3. Das Urteil ist vorläufig vollstreckbar.
Tatbestand
Von der Darstellung des Tatbestandes wird gemäß §§ 540 Abs. 2, 313 a Abs. 1 Satz 1 ZPO abgesehen.
Entscheidungsgründe
Die Berufung ist zulässig, insbesondere form- und fristgerecht eingelegt und begründet worden, §§ 511 ff ZPO; sie ist in dem sich aus dem Tenor ergebenden Umfang begründet, denn die nach § 529 ZPO zugrunde zu legenden Tatsachen rechtfertigen insoweit eine andere von der erstinstanzlichen abweichende Entscheidung, § 513 Abs. 1 ZPO.
Berufung gegenüber dem Beklagten zu 1):
Es bestehen keine Bedenken gegenüber einem Feststellungsinteresse (§ 256 ZPO) der Klägerin, obwohl zum Zeitpunkt der letzten mündlichen Verhandlung durch den – wenn auch angefochtenen – Beschluss vom 19.3.2010 eine Kostenregelung für die Sanierung der Terrasse von der Wohnungseigentümergemeinschaft getroffen worden ist. Denn der Feststellungsantrag ist zu einem Zeitpunkt – am 11.1.2010 – gestellt worden, als noch kein Beschluss der Wohnungseigentümerversammlung (vom 19.3. 2010) vorlag. Das Feststellungsinteresse ist auch nicht entfallen, da auch nach dem Beschluss der Eigentümerversammlung vom 19.3.2010 am Ende die Zahlungsverpflichtung beim Beklagten zu 1) hätte liegen können.

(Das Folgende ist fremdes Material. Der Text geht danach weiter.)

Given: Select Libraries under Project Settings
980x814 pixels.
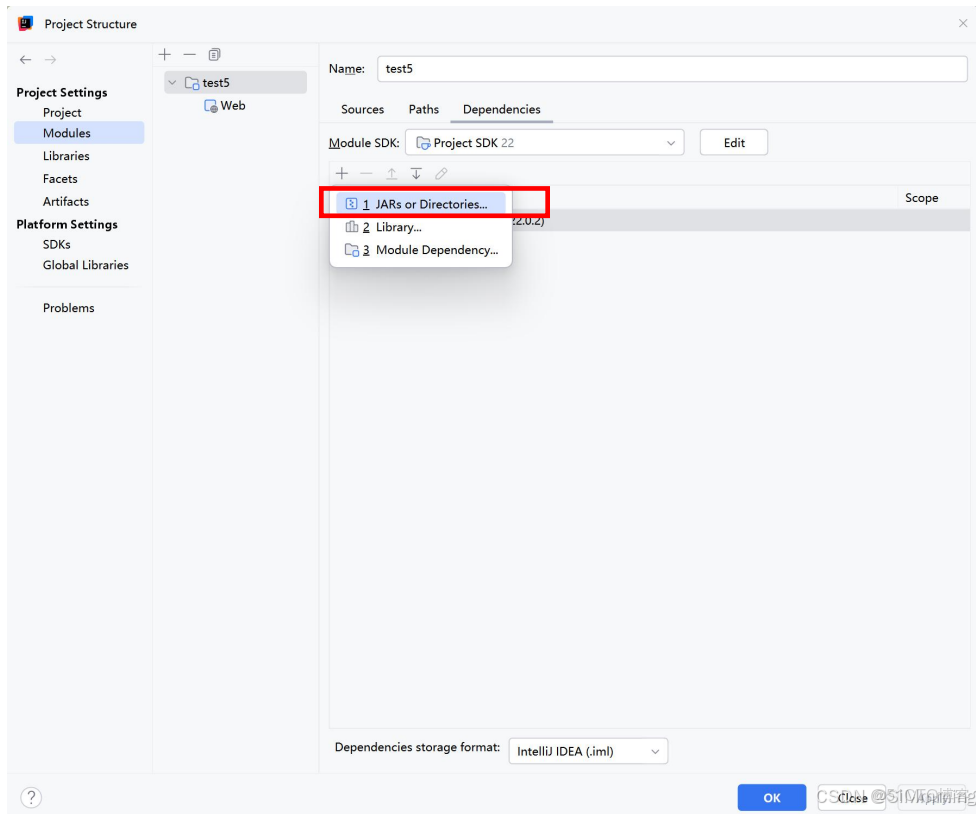Looking at the screenshot, I should pyautogui.click(x=66, y=155).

Entgegen der Auffassung der Klägerin kann jedoch nicht davon ausgegangen werden, dass der Beklagte zu 1) einen Teil der Kosten der Terrassensanierung allein zu tragen hat.

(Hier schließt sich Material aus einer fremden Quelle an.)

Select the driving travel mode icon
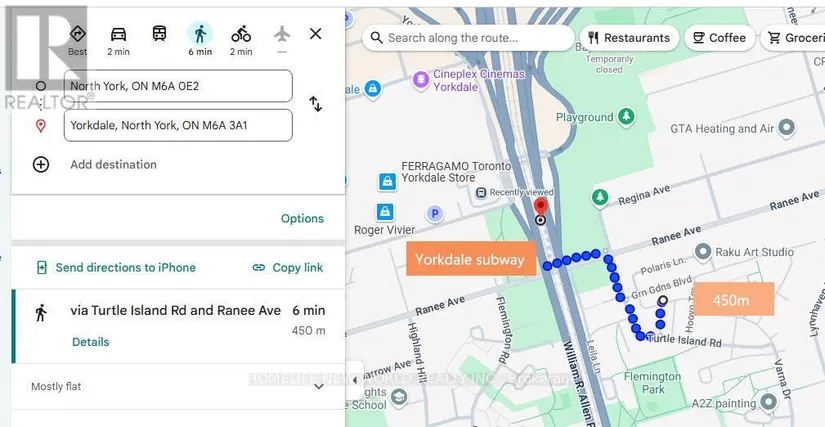The height and width of the screenshot is (427, 825). pos(118,35)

Aus § 5 der GO folgt keine bestimmte Pflicht zur Kostentragung hinsichtlich Instandhaltung und Instandsetzung für Sondereigentum. § 2 Abs. 6 GO betrifft Balkone – vorliegend handelt es sich um einen Terrasse. Zwar folgt aus § 1 Abs. 3 k der Miteigentumsordnung, dass die Terrasse im Sondereigentum steht, soweit es sich um die Teile handelt, die über den tragenden Platten beziehungsweise Bauteilen liegen. Sondereigentum konnte insoweit nicht wirksam begründet werden, denn es besteht zwingend gemeinschaftliches Eigentum bei Schichten zur Isolierung gegen Feuchtigkeit, Trittschall und Wärmdämmung bei einer Dachterrasse (Niedenführ /Kümmel) Vandenhouten WEG, 9. Auflage, Rdnr. 26 zu § 5 WEG). Bei einer Dachterrasse gehört nur der oberste Belag zum Sondereigentum eines Wohnungseigentümers (Bayerisches ObLG WE 1999, 25 – 26).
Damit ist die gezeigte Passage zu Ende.